From the entries below, copy every line where the string "screenshot" appears.

Input material:
###

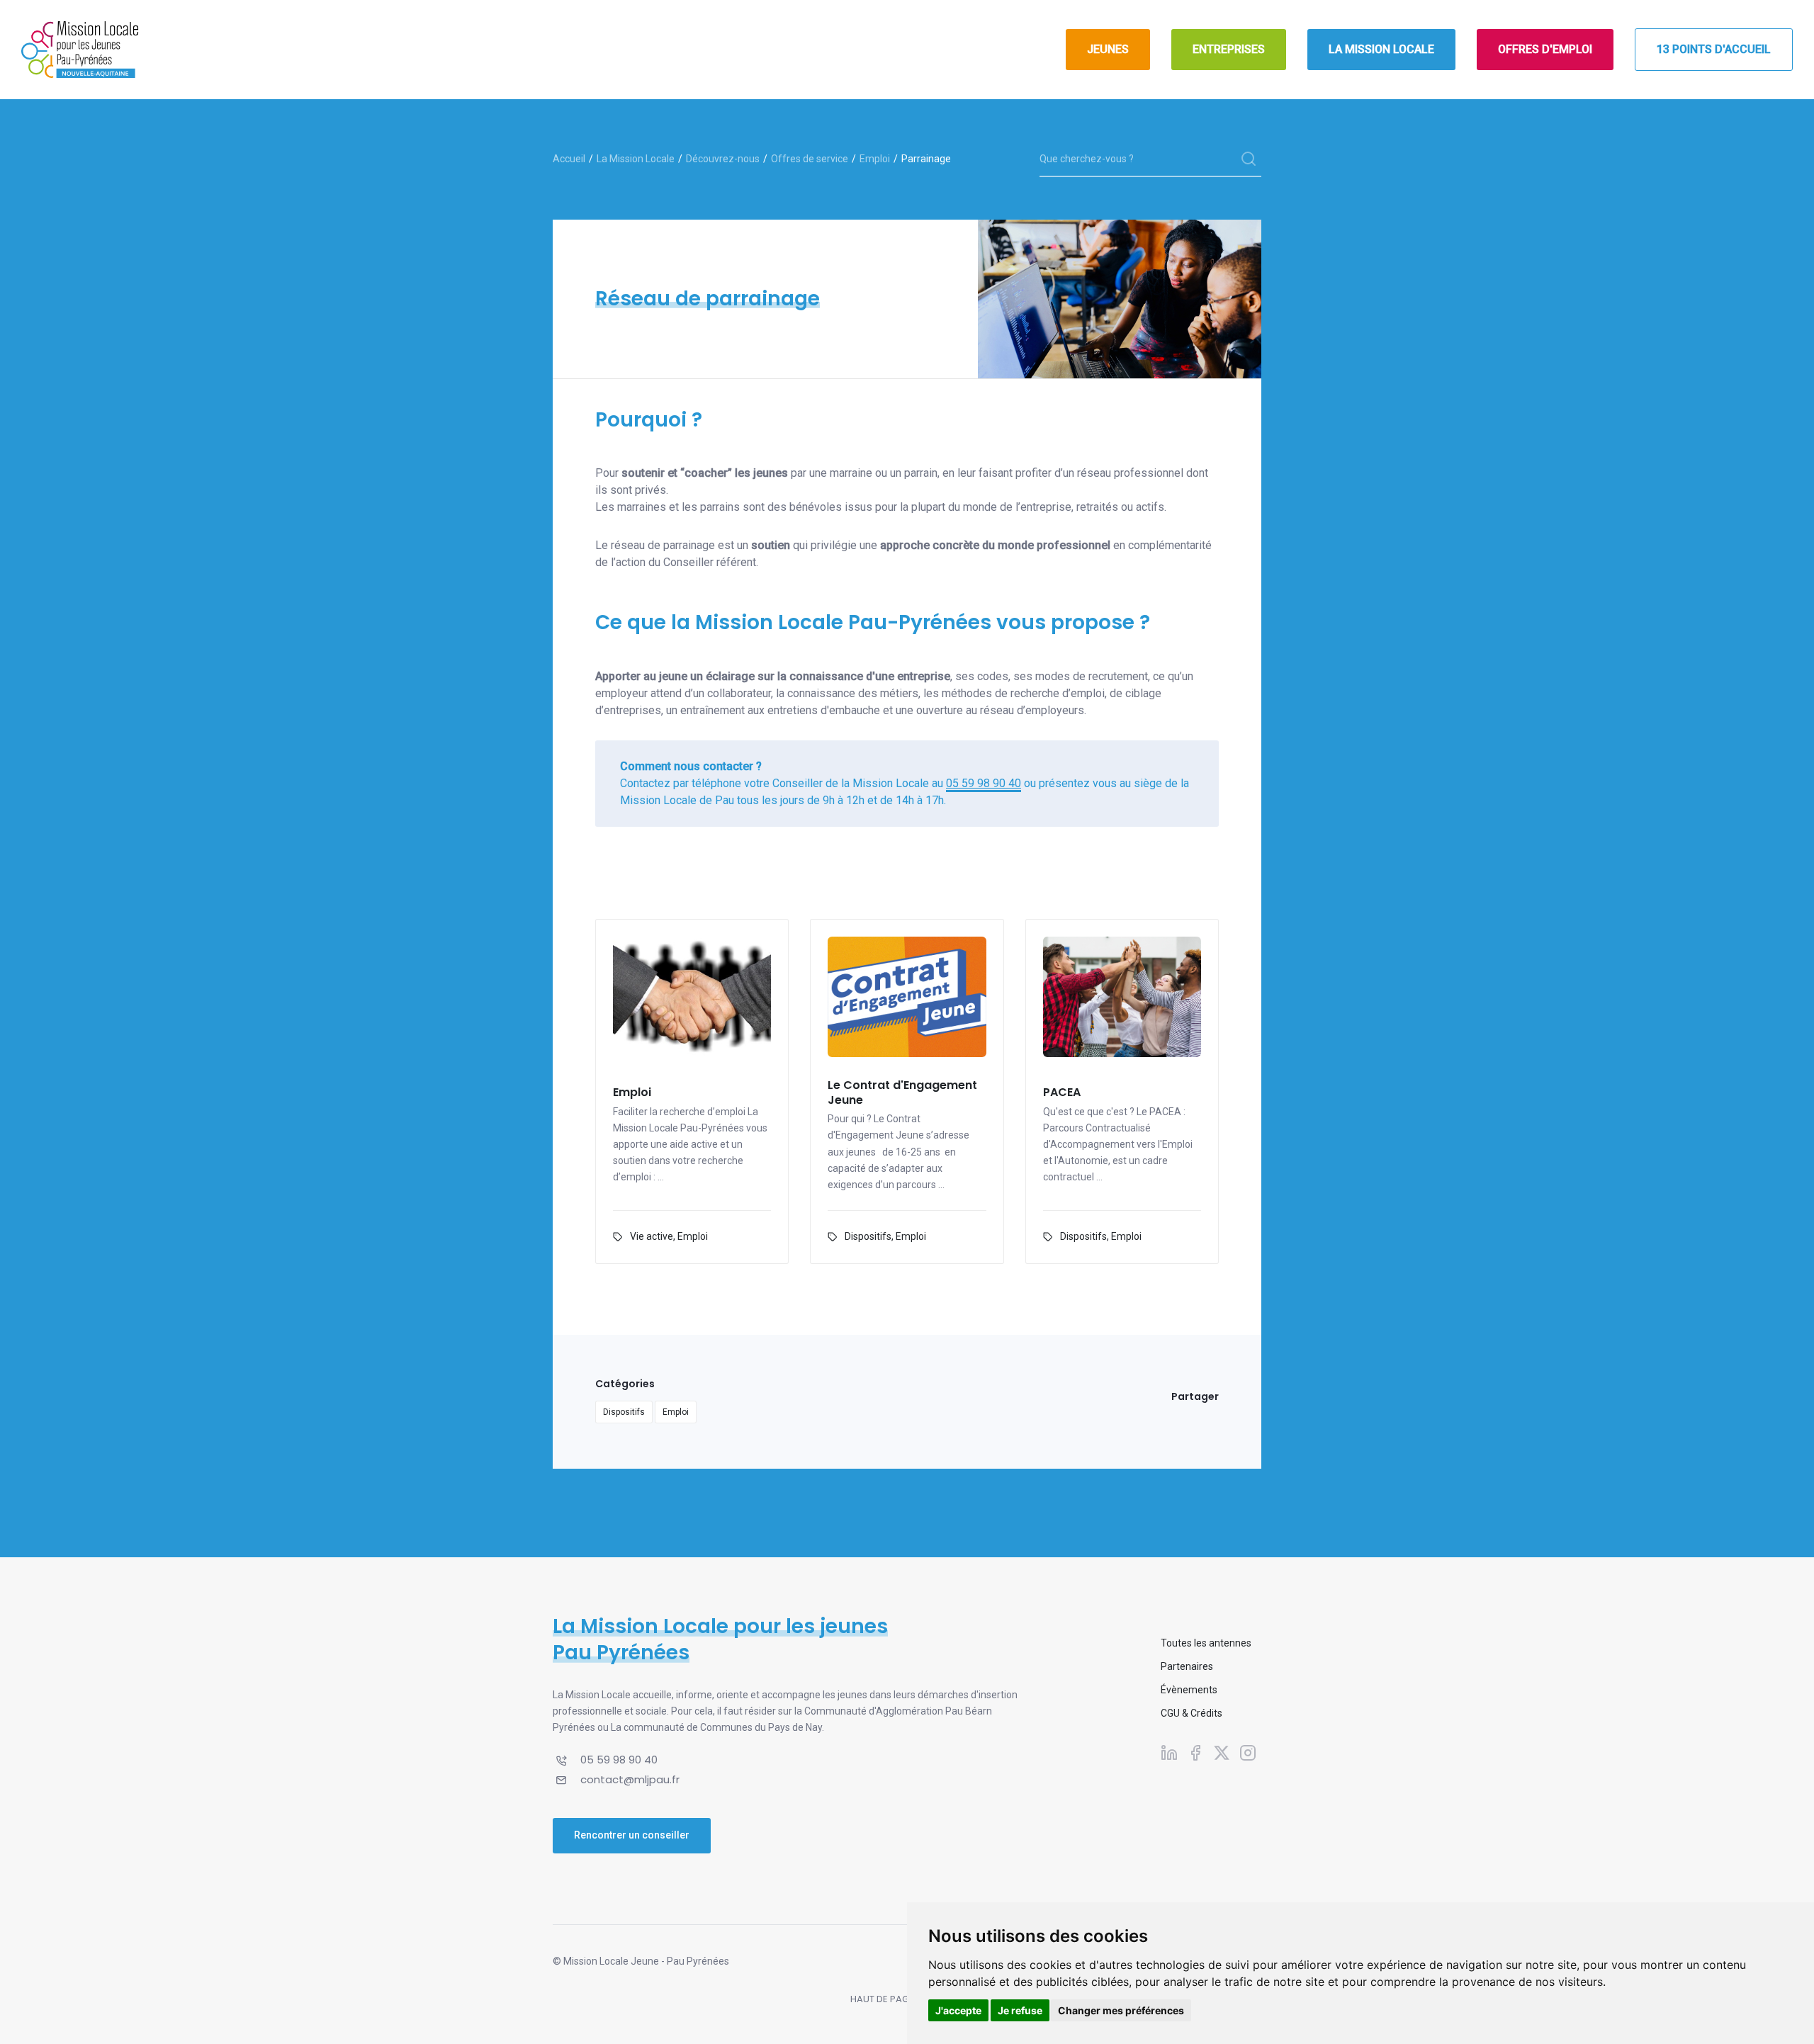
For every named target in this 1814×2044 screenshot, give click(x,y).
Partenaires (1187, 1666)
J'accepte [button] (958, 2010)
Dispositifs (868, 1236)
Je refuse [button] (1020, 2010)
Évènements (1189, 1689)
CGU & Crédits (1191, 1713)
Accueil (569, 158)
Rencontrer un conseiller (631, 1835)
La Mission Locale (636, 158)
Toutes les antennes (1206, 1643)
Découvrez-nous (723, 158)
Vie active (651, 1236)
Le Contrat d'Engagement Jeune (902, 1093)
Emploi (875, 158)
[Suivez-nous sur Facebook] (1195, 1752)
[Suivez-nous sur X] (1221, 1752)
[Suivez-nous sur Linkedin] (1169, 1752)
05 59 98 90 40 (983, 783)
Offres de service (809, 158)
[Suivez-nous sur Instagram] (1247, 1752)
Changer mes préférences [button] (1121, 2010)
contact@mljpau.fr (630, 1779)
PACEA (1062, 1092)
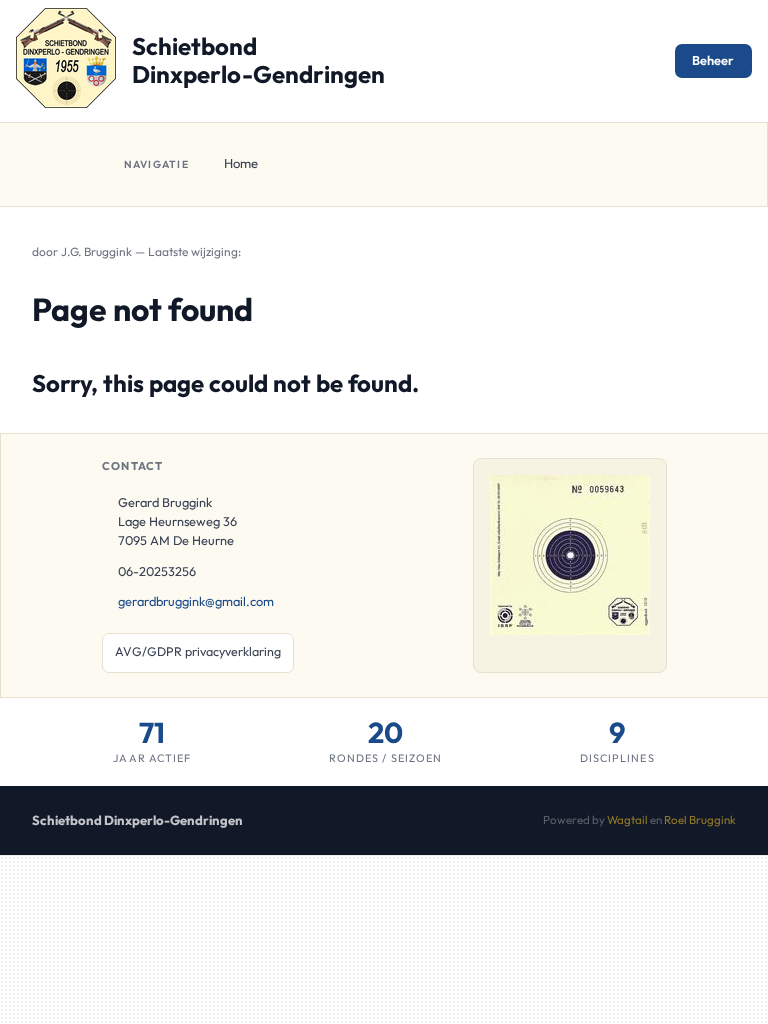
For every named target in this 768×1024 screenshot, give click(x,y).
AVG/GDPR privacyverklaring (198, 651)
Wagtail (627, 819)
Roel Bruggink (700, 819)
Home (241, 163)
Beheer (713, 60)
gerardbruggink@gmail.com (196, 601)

###

Answer below:
For every named target in this 1814×2044 screenshot, give click(x,y).
For every named target in this 768×1024 screenshot, give click(x,y).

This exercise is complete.